[Opening EXTRACTED INFORMATION section]

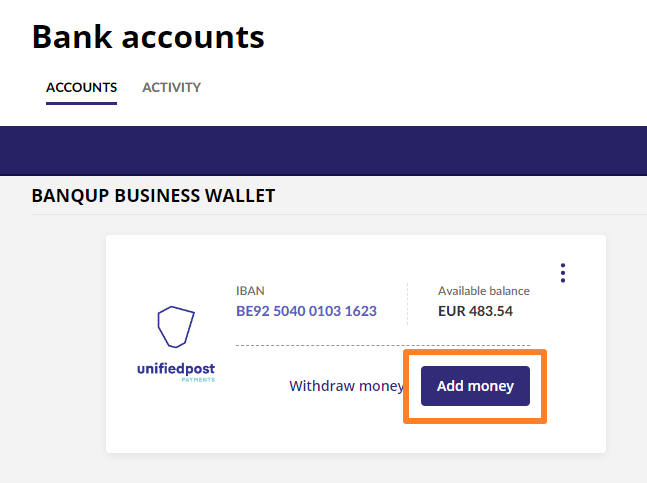Click the Available balance label

[x=484, y=291]
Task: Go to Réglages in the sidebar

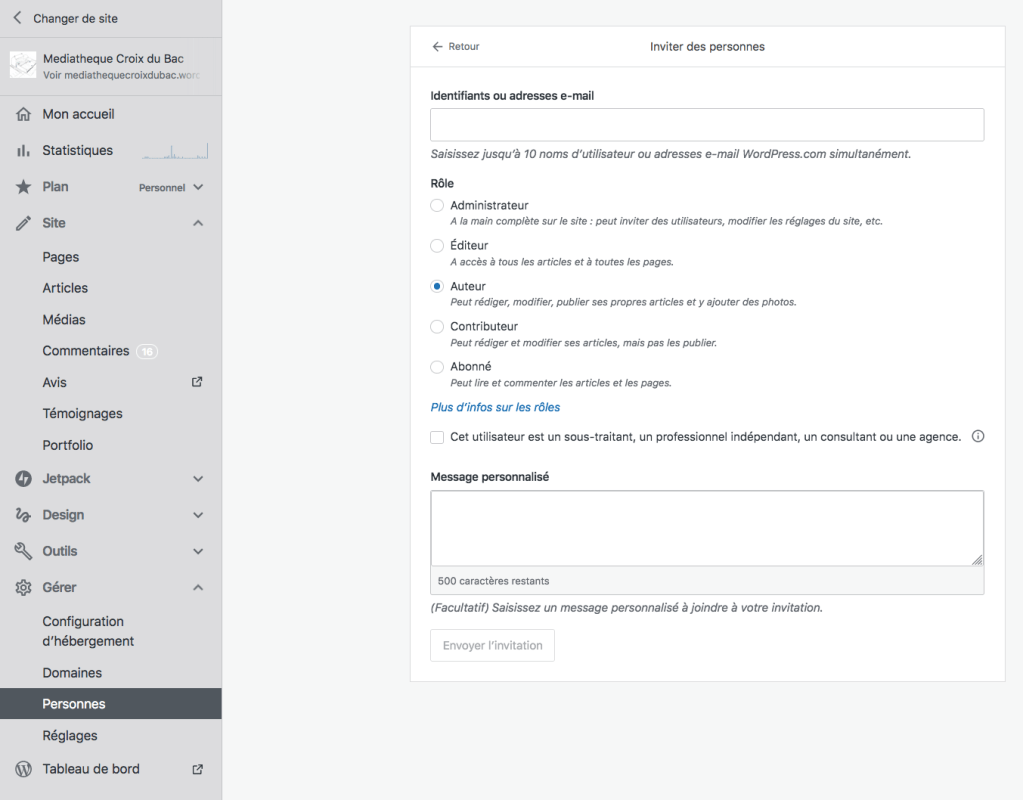Action: [x=70, y=736]
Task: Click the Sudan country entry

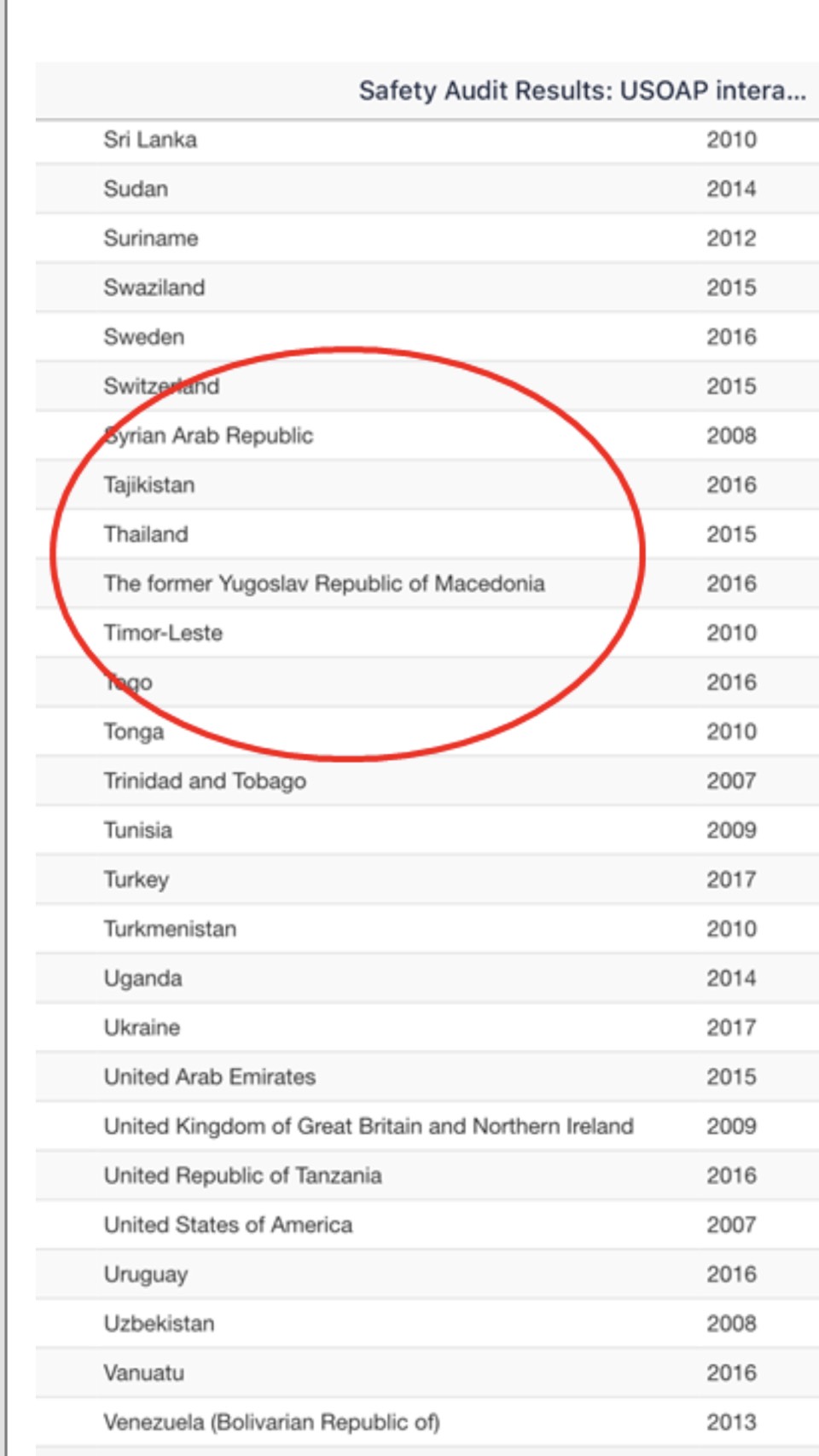Action: click(x=136, y=189)
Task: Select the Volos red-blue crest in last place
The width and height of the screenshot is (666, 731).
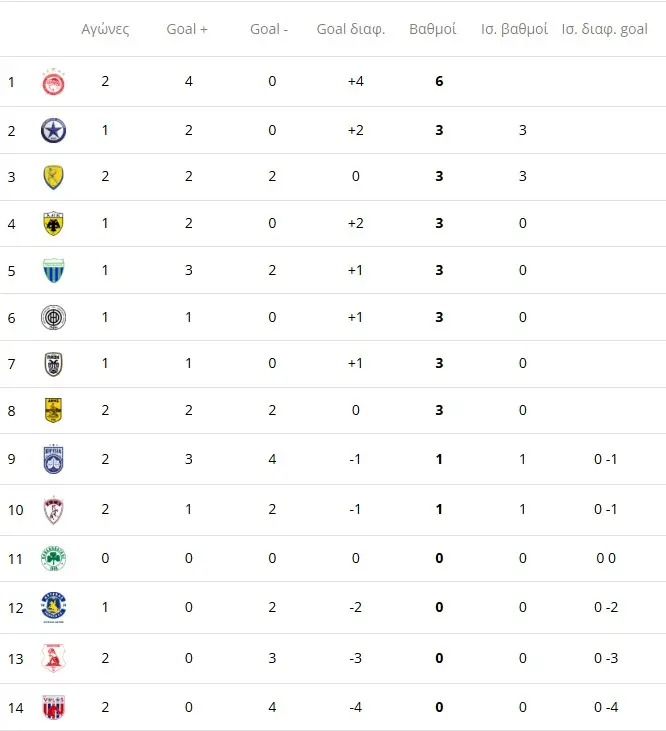Action: pos(53,707)
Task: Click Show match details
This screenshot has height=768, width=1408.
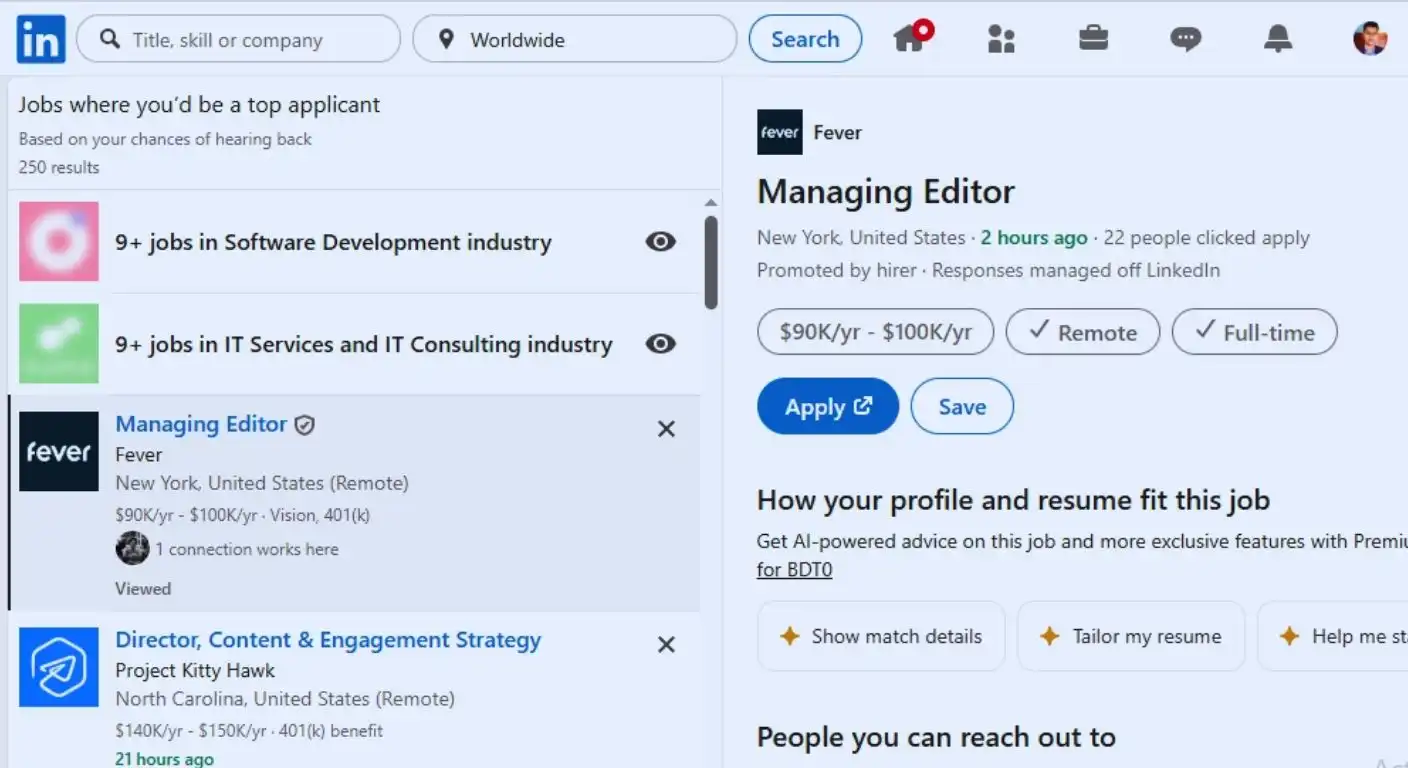Action: [880, 636]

[Closing EXTRACTED INFORMATION section]

| ABOUT THIS TASK |
From the line containing "Task: Go to Réglages in the sidebar" down to the final line of the material, restate every line word for word, and only those; drop the pictures.

| RESPONSE TO THE EXERCISE |
Task: Go to Réglages in the sidebar

Action: [x=70, y=736]
Task: Click the Sudan country entry

Action: click(x=136, y=189)
Task: Select the Volos red-blue crest in last place
The width and height of the screenshot is (666, 731).
Action: pos(53,707)
Task: Click Show match details
This screenshot has height=768, width=1408.
Action: [880, 636]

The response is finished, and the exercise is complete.